No hagas de tu verano una elección de playa o montaña, porque las vacaciones no son asunto de un lugar sino de ti. Es cuestión de una posición en la vida, no de una estricta topografía.

La poetisa Emily Dickinson jamás salió de su casa, no le hizo falta. Nació en Amherst, Massachusetts. Vivió y murió en Amherst, Massachusetts. Su quehacer diario lo realizaba en profundo aislamiento y sólo vestía de blanco, como si fuera un lirio de agua. Pero ella, inmóvil danzarina de sí, miraba la realidad, absorbía su belleza y la volcaba en versos. No fueron los viajes que nunca realizó lo que sobredimensionó su personalidad, sino la agudeza de su mirada. “Nunca he visto el Cielo, 
y sin embargo, conozco el lugar 
como si tuviese un mapa de él”, escribía.

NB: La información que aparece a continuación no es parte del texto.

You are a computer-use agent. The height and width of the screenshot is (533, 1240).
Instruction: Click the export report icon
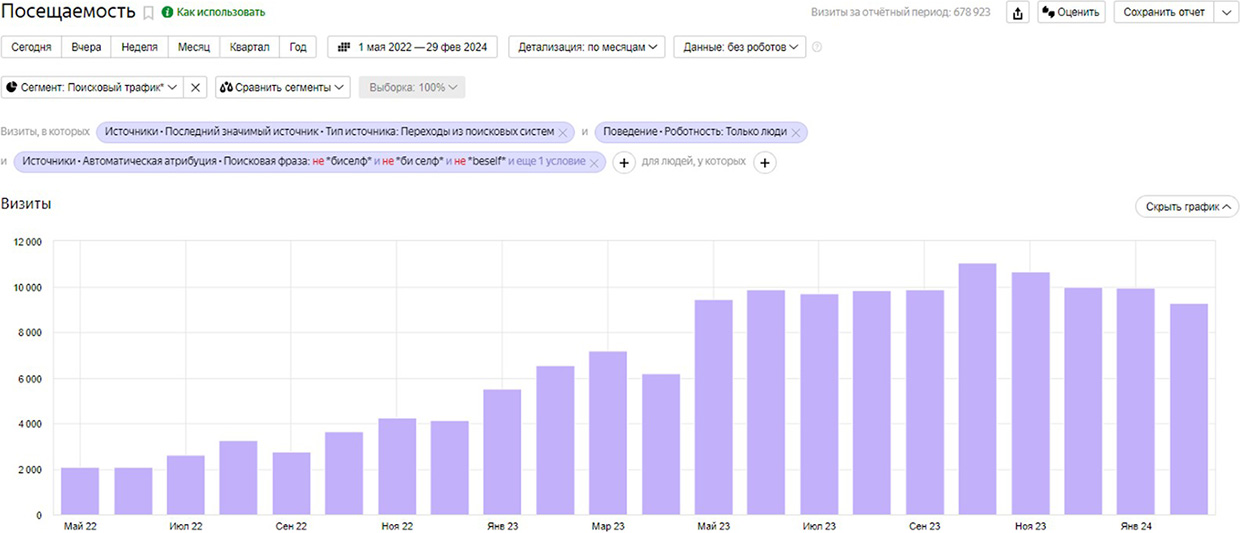pyautogui.click(x=1018, y=13)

Un día recibió la carta de una amiga acompañada del dibujo de una flor, algo muy hermoso que debió sobrecogerla hondamente. Así fue como la artista le respondió: “Querida Amiga: Que sin sospecharlo me haya mandado la flor preferida de mi vida, me parece casi sobrenatural, y no podría confiarle a nadie el dulce júbilo que sentí al encontrármela. Todavía tengo por muy preciado el tirón con que la saqué de la tierra cuando yo era todavía una criatura maravillada, un botín preternatural, y la madurez sólo realza el misterio, nunca lo mengua. Duplicar la visión es casi más prodigioso, porque la singular capacidad de Dios es demasiado sorprendente para sorprender”.

Emily recoge una experiencia que nos es común, el mar, la arena, la montaña, la libélula de agua, la resina que se destila en el enebro, la nube que desaparece, todo “es demasiado sorprendente como para sorprender”. Nos hemos habituado al milagro de la creciente acción de Dios en la Naturaleza. Quizá el arte, esa duplicación de la realidad, nos obliga al prodigio de volver a mirar, o mirar con ese hábito de ir más adentro. Como aquel grito de Julien Gracq, “¡tantas manos para transformar este mundo y tan pocas miradas para contemplarlo!”.

El verano anda más en relación directa con la contemplación que con el desplazamiento. Y si te sientes capaz, duplica la visión, escribe tus reflexiones, haz esa foto que aguarda a que la fijes, dibuja como un niño. De repente te notarás criatura de Dios, insospechadamente libre, darás con un fragmento del mapa del Cielo del que Emily Dickinson escribía.